## EXERCISE
A faithful copy of all the data below, please; leave no line out.

Stored entries:
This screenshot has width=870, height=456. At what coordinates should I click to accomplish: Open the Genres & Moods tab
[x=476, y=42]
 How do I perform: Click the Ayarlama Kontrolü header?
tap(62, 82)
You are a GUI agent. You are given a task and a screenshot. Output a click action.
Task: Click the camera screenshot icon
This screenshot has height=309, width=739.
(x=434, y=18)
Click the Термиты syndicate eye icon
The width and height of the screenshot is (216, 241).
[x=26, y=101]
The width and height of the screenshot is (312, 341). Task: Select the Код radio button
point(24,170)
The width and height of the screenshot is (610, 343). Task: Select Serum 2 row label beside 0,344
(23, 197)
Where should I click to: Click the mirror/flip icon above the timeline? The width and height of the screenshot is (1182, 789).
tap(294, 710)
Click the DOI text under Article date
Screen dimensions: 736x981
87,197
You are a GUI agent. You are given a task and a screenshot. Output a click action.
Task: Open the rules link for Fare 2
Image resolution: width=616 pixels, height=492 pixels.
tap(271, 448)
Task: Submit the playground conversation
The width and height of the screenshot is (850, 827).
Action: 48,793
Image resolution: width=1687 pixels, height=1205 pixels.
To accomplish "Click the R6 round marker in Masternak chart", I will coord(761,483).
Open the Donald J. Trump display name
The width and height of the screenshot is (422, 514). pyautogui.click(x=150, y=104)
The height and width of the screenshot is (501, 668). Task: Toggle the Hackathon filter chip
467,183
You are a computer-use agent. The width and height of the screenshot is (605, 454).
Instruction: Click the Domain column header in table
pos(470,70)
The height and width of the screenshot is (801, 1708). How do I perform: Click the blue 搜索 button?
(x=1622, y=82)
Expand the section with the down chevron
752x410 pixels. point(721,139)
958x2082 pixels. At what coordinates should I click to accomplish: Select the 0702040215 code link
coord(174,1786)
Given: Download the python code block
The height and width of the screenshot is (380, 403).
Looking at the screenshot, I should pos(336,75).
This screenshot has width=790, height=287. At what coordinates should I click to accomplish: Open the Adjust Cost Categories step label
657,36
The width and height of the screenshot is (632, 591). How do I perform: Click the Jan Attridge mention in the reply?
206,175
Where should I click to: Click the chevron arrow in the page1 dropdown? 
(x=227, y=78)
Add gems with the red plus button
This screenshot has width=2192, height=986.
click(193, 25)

## COMPLETED TASK
This screenshot has width=870, height=456. At what coordinates should I click to accomplish: Open the Genres & Moods tab
[x=476, y=42]
 How do I perform: Click the Ayarlama Kontrolü header?
tap(62, 82)
You are a GUI agent. You are given a task and a screenshot. Output a click action.
Task: Click the camera screenshot icon
This screenshot has height=309, width=739.
(x=434, y=18)
Click the Термиты syndicate eye icon
The width and height of the screenshot is (216, 241).
[x=26, y=101]
The width and height of the screenshot is (312, 341). Task: Select the Код radio button
point(24,170)
The width and height of the screenshot is (610, 343). Task: Select Serum 2 row label beside 0,344
(23, 197)
Where should I click to: Click the mirror/flip icon above the timeline? The width and height of the screenshot is (1182, 789).
tap(294, 710)
Click the DOI text under Article date
Screen dimensions: 736x981
87,197
You are a GUI agent. You are given a task and a screenshot. Output a click action.
Task: Open the rules link for Fare 2
Image resolution: width=616 pixels, height=492 pixels.
tap(271, 448)
Task: Submit the playground conversation
The width and height of the screenshot is (850, 827).
Action: 48,793
Image resolution: width=1687 pixels, height=1205 pixels.
To accomplish "Click the R6 round marker in Masternak chart", I will coord(761,483).
Open the Donald J. Trump display name
The width and height of the screenshot is (422, 514). pyautogui.click(x=150, y=104)
The height and width of the screenshot is (501, 668). Task: Toggle the Hackathon filter chip
467,183
You are a computer-use agent. The width and height of the screenshot is (605, 454).
Instruction: Click the Domain column header in table
pos(470,70)
The height and width of the screenshot is (801, 1708). How do I perform: Click the blue 搜索 button?
(x=1622, y=82)
Expand the section with the down chevron
752x410 pixels. point(721,139)
958x2082 pixels. At what coordinates should I click to accomplish: Select the 0702040215 code link
coord(174,1786)
Given: Download the python code block
The height and width of the screenshot is (380, 403).
Looking at the screenshot, I should pos(336,75).
This screenshot has width=790, height=287. At what coordinates should I click to accomplish: Open the Adjust Cost Categories step label
657,36
The width and height of the screenshot is (632, 591). How do I perform: Click the Jan Attridge mention in the reply?
206,175
Where should I click to: Click the chevron arrow in the page1 dropdown? 
(x=227, y=78)
Add gems with the red plus button
This screenshot has width=2192, height=986.
click(193, 25)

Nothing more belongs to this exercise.